Boles, R. What Color Is Your Parachute? 2019 A Practical Manual for Job Hunters and Career Changers. New York: Ten Speed Press, 2018.
Borgen, F., and J. Grutter. Where do I go Next? Using your Strong Results to Manage your Career. CPP, Inc., 2005.
Sukiennik, D., W. Bendat, and L. Raufman. The Career Fitness Program: Exercising Your Options. New Jersey: Prentice Hall, 2015.
Burnett, B., and D. Evans. Designing Your Life: How to Build a Well-Lived, Joyful Life. Random House, 2016.
ISBN-10: 9781101875322
Optional Reading:
Kalil, C. Follow Your True Colors. Wilsonville: Bookpartners, Inc., 1998.
Tieger, P., and B. Barron-Rieger. Do What You Are: Discover the Perfect Career for You Through the Secrets of Personality Type. New York, NY: Hachete Book Group USA, 2014.
Although one or more of these texts may be older than the suggested "5 years or newer" standard, it remains an industry standard.
When taught via Canvas, supplemental lectures delivered online; feedback on assignments delivered online; class discussion delivered in forums and discussion threads.

Types and/or Examples of Required Reading, Writing, and Outside of Class Assignments

A. Reading assignments: Weekly reading assignments from text and outside sources ranging from 15-45 pages per week.
B. Out-of-class writing assignment examples:
1. Two page personal paper examining of how family, culture, gender, sexual orientation, disability impact beliefs of personal career options.
2. One page personal paper discussing fantasy careers and how elements of these careers may be incorporated into the career search.
3. Two page personal paper identifying potential college majors of interest including major requirements and entrance requirements for the career interest area.
4. 3-5 page research paper on a variety of occupations using career exploration resources such as Eureka and O*NET.
5. 3-5 page paper synthesizing information from self-assessment (for example, Strong Interest Inventory and the Myers Briggs Type Indicator).
6. Two page personal paper analyzing how personal values were developed and how they influence career exploration.
7. Develop 10 interview questions reflecting self-assessment information to apply to the informational interview.

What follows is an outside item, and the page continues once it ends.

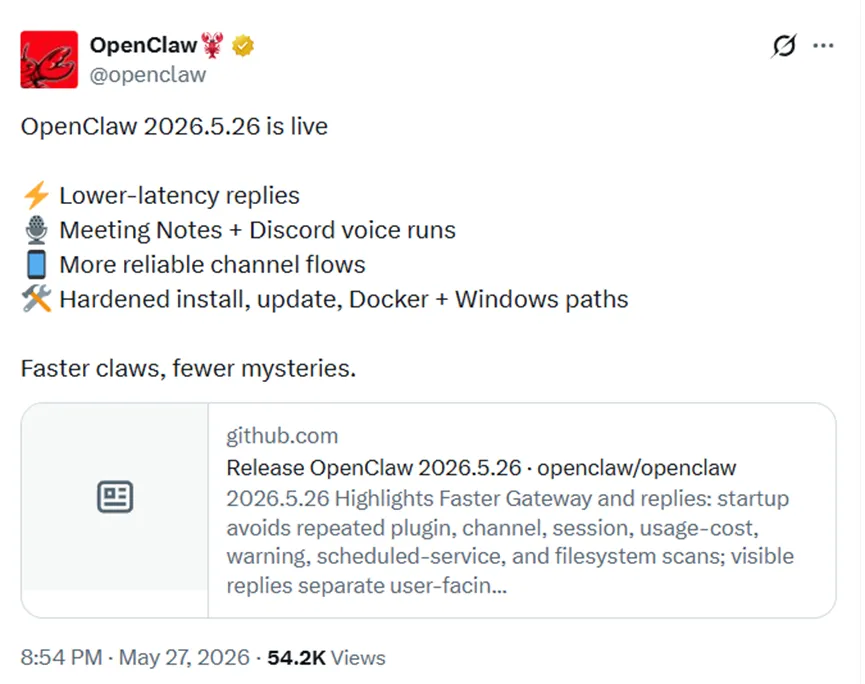Open the Grok slashed-circle icon
This screenshot has height=684, width=865.
(x=783, y=46)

8. Interview individual in a career the student is interested in. Write a two page paper comparing and contrasting the information from the interview to what was learned in the occupational research paper.
9. End-of-term vision board depicting the goal life and career the student wants.
10. Schedule an appointment with the Career Center/Internship Center to do a mock interview. Provide interviewer with job description.
C. Weekly written exercises and assignments.
D. Five page career action plan: Completion of personal essay which includes personal, career, and education goals.
E. Targeted resume for specific job description.
F. Development of a LinkedIn profile.
G. One page cover letter targeted to specific job.
H. Use of online career research tools, including but not limited to: EUREKA, O*NET, Job Search websites or LinkedIn.